Entries drawn from a collection:
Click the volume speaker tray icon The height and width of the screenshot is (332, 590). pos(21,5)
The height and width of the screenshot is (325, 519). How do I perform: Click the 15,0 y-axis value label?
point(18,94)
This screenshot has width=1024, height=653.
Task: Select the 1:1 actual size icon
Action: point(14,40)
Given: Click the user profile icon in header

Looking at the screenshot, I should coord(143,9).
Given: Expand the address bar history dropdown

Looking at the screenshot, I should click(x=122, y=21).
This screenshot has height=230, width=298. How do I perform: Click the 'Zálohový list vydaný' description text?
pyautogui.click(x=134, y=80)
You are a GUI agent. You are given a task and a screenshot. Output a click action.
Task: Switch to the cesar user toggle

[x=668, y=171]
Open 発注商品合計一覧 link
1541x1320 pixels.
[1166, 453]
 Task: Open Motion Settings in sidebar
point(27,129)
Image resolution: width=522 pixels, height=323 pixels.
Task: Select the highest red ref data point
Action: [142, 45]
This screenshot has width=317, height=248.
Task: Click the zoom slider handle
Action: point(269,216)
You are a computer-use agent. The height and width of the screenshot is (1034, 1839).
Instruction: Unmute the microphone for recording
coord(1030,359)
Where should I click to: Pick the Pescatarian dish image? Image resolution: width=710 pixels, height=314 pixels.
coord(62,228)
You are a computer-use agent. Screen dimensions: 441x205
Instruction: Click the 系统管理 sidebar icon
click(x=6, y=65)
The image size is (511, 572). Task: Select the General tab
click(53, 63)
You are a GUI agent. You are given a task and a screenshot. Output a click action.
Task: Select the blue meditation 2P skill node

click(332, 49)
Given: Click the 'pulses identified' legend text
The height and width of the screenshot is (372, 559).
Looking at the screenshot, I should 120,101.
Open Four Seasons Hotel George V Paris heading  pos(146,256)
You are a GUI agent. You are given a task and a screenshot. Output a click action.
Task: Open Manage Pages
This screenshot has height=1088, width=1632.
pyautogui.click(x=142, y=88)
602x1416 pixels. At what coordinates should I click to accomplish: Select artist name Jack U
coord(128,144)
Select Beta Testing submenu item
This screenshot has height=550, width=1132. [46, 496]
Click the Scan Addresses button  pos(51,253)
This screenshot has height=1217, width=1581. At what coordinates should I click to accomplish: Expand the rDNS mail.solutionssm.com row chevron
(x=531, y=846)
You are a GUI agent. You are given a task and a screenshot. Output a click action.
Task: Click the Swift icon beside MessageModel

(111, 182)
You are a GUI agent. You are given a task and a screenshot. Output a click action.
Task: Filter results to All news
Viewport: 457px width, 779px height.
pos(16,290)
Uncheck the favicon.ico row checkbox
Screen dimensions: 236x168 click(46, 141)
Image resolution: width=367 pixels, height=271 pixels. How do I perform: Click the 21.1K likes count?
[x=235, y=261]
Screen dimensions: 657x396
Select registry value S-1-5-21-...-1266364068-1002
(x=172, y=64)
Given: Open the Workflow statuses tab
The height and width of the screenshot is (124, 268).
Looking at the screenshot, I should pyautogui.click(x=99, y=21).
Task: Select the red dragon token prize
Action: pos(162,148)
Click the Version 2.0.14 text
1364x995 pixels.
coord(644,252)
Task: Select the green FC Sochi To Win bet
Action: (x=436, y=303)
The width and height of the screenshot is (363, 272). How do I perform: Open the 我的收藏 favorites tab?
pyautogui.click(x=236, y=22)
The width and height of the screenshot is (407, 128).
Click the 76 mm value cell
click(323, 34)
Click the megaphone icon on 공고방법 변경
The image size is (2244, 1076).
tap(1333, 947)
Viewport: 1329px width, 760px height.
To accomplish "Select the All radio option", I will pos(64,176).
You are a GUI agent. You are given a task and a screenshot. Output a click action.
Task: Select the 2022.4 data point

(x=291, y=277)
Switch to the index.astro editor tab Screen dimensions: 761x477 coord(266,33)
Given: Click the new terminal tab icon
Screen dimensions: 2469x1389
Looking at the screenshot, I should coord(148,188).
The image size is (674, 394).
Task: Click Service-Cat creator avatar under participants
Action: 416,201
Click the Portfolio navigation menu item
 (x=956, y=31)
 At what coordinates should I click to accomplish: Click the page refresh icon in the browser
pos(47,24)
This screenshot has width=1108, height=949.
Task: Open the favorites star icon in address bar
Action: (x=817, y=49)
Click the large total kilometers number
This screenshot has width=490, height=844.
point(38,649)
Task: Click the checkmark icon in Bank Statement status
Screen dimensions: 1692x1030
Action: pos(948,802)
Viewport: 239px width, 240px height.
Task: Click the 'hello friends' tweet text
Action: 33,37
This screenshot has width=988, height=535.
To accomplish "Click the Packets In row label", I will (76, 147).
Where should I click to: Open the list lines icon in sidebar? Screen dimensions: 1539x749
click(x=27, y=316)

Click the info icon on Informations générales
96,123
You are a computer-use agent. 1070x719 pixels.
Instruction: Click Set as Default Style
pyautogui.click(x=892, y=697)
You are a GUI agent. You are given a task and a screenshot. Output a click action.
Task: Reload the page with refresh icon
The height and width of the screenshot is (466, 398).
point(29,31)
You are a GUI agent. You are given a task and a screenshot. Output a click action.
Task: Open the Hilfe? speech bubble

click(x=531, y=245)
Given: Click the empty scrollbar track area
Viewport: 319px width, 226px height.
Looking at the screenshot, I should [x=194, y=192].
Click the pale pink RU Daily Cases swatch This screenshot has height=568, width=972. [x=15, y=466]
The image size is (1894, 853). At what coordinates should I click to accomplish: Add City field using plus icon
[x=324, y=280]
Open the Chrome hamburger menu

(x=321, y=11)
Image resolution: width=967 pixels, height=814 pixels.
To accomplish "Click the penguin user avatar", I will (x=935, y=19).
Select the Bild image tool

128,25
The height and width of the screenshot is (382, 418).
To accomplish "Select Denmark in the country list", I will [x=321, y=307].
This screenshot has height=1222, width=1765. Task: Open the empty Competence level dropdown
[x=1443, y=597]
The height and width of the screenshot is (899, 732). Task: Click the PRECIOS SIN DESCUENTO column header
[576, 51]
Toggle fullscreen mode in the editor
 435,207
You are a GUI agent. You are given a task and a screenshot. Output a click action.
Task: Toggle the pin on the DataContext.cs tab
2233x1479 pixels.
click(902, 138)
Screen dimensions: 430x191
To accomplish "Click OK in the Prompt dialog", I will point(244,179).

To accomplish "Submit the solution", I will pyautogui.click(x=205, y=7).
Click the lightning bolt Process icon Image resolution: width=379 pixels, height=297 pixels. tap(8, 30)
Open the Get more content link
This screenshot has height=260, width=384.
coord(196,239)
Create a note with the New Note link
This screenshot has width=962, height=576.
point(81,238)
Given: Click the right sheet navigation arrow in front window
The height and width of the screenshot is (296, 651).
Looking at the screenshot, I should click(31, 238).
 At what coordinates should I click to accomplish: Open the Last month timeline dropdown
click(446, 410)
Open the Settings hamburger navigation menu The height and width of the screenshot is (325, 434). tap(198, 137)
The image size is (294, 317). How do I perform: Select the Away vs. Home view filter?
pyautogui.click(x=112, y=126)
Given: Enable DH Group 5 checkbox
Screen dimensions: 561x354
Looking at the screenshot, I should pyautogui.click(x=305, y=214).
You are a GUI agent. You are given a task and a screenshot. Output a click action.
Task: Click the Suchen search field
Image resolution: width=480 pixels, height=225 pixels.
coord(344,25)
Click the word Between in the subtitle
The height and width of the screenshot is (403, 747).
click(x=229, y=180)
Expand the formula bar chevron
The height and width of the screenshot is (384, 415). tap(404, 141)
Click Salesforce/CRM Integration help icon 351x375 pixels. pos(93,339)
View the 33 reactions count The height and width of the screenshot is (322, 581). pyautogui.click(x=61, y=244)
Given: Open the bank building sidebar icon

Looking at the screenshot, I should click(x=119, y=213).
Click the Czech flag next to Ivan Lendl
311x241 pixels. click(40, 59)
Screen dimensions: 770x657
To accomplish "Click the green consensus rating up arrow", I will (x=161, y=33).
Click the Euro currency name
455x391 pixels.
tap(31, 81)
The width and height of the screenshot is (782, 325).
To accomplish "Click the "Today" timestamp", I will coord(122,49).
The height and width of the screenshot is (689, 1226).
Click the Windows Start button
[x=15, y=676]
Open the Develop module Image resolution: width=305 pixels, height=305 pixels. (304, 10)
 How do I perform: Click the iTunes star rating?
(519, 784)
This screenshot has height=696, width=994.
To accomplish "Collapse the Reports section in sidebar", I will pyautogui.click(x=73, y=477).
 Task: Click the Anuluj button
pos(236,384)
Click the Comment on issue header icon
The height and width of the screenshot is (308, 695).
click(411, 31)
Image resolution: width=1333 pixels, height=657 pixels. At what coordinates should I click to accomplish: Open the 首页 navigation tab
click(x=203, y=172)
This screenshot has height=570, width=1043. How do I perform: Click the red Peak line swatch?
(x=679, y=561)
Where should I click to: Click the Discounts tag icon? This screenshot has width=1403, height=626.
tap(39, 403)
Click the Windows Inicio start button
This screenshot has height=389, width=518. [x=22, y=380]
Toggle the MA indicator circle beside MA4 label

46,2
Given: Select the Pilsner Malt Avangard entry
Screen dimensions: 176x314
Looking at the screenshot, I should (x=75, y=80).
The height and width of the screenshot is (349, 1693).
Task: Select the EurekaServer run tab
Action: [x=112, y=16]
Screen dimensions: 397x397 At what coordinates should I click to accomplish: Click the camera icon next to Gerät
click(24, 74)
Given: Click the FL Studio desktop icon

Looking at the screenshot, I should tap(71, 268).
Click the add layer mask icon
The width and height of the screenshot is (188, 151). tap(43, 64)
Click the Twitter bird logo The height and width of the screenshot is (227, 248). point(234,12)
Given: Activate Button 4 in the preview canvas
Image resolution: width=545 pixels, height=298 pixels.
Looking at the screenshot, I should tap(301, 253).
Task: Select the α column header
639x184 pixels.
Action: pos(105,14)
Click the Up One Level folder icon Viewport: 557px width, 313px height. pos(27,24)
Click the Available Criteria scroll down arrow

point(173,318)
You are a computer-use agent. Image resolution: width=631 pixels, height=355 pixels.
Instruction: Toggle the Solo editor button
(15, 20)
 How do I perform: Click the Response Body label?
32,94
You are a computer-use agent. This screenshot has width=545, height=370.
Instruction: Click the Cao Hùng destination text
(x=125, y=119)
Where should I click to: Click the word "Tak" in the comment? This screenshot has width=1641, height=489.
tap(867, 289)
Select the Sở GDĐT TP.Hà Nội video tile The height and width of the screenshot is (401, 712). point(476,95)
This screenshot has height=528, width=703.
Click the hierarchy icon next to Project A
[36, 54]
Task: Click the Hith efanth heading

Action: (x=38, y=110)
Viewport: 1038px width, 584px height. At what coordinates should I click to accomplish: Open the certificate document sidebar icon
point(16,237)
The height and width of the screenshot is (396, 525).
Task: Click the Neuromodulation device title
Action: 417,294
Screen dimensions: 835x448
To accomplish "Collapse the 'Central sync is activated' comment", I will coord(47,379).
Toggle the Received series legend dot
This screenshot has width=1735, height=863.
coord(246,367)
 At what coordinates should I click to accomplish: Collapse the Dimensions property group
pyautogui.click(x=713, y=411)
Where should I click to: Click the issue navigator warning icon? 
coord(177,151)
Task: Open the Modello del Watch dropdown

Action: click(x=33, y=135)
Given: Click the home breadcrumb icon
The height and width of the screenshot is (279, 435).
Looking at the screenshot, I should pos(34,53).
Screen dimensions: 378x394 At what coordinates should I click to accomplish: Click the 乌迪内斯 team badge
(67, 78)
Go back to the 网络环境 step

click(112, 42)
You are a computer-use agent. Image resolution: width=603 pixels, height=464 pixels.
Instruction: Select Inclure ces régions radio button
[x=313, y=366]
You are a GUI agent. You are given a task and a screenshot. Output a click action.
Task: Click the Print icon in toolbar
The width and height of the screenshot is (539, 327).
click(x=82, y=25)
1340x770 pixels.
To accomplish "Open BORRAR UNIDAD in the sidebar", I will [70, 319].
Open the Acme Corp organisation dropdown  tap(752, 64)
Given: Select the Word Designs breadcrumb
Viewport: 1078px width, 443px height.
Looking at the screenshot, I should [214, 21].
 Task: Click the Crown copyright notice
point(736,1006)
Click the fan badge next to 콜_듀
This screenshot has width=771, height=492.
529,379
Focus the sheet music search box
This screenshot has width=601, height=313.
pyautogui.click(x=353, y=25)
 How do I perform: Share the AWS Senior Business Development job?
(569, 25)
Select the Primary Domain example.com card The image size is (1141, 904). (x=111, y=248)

* **Short task**
How many lines of the items above contain the string "swatch"? Give only the number.

* **Answer to this exercise**
2